Манька, превозмогая навалившиеся на нее тяжесть и бессилие, махнула рукой, и сразу почувствовала, раздвоившись уже в теле, что рука остается на месте, а машет она… чем-то другим. Рукой, но как будто не настоящей.
– Привиделось тебе, пока спала ты, внушили тебе мысли страшные и черные! – между тем продолжал звучать, всплывая на поверхность и едва осознаваясь, насмешливый голос Кота Баюна. – Позарилась мошенница на хлебосольство твое и на жилплощадь, да и на хребте твоем решила покататься! Заменить собой Ягодиночку, славную дочушку Бабы Яги! Вызнает, вынюхивает, да в суму имущество складывает! Да кто бы, кроме тебя кормить ее стал, бессовестную злодейку? Воспользовалась добротой твоей да сердечностью приветливой. Бедная она, нет у нее ни дома, ни места, кто примет, окаянная она, раскусили ее люди-то, всеми охаянная, а теперь и тебе погибель готовит! Идола, Матушка, попустила! Бремена она, спит и видит, как в рабство обернуть твое житье-бытье! Повелась ты, а я вижу: день-деньской погребения ждет недоучка-бесприданница! А ты добрая, как дочушка твоя. Ты ее вынянчила, выходила, уму-разуму научила, а яблочко от яблоньки недалече падает! Прочит она тебе богатую жизни во здравии, ведь приросли друг к другу! Неужто променяешь каравай мягкий, с пылу с жару, на Манькино железо? Припустила бы ты к Благодетельнице нашей, да со всех ног! – злорадствовал невиданный зверь, расплываясь прямо перед Манькиным лицом.
Коты обычно мышей ловят, а этот…
Голос его летел издалека, и слышала она его как будто сквозь вату в ушах, силилась открыть глаза, но видела только тьму в своей голове.
– А-а-а-а! – превозмогая одеревеневшее тело, закричала Манька всем существом, сползая с кровати. Состояние тьмы она тоже умела понять. зверюга умела погрузить человека в бессознательность, отключая сознание, но в Аду она и не такую завесу разрывала. Правда, тогда ей черти помогли, но раз справилась – справится и сейчас!

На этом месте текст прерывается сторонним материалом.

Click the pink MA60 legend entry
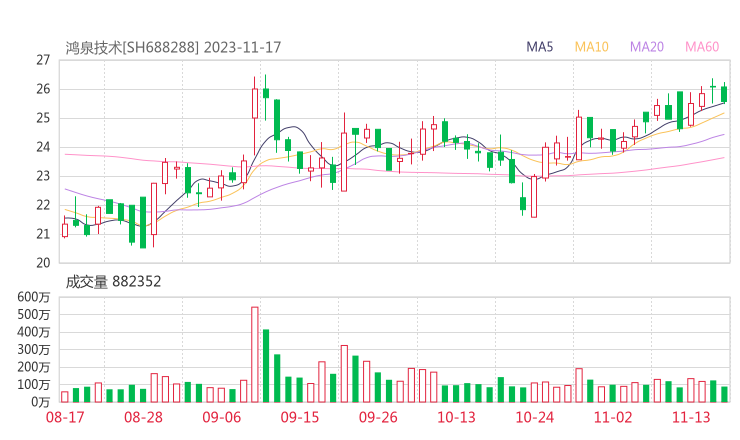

Реальность возвращалась, по мере того, как измученное сознание прорывалось в бытие сквозь пелену тумана. Кот, страшно злой и по-хамски улыбчивый, склонился над нею, недоумевая, отчего она еще противилась ему.
Как огромная тень…
– Спать! Я же приказал – спать! Вот упрямая! – рассердился он не на шутку, наложив лапу на лицо. – Чего не спится тебе? Подслушиваешь, вынюхиваешь, погребальный костер на избу задумала! Сниму, избушечка, обузу с твоего хребта! Да так сниму, чтобы неповадно было грязные рученки к чужому добру протягивать. Задумалась бы ты разве, как Манькин ухарь подляны готовит, если бы не подслушал я? Погодь, ах кочергой огреем…
Кот куда-то потянулся от лица…
И тут Манька, наконец, схватила его за лапу мертвой хваткой, подминая под себя, обхватив его ногами и сворачиваясь на нем калачиком, зажимая его коленями.
Получился не совсем тот прием, которому учил ее Дьявол, но кот впился в ее руку зубами, царапая лицо когтями, извиваясь под нею ужом, чтобы освободиться. Но Манька боли не чувствовала, кот обезболил ее раньше, когда проткнул сознание каким-то своим способом. Он был мягонький, и как только она положила на него голову, ей совсем стало хорошо.
Сдавить его получилось не совсем, она была в одном измерении, а тело ее в другом. Но все же, местами она зацепилась за себя саму.
Кот заверещал благим матом, выкарабкиваясь из-под ее полубесчувственного тела.
Оба свалились на пол, продолжая бороться.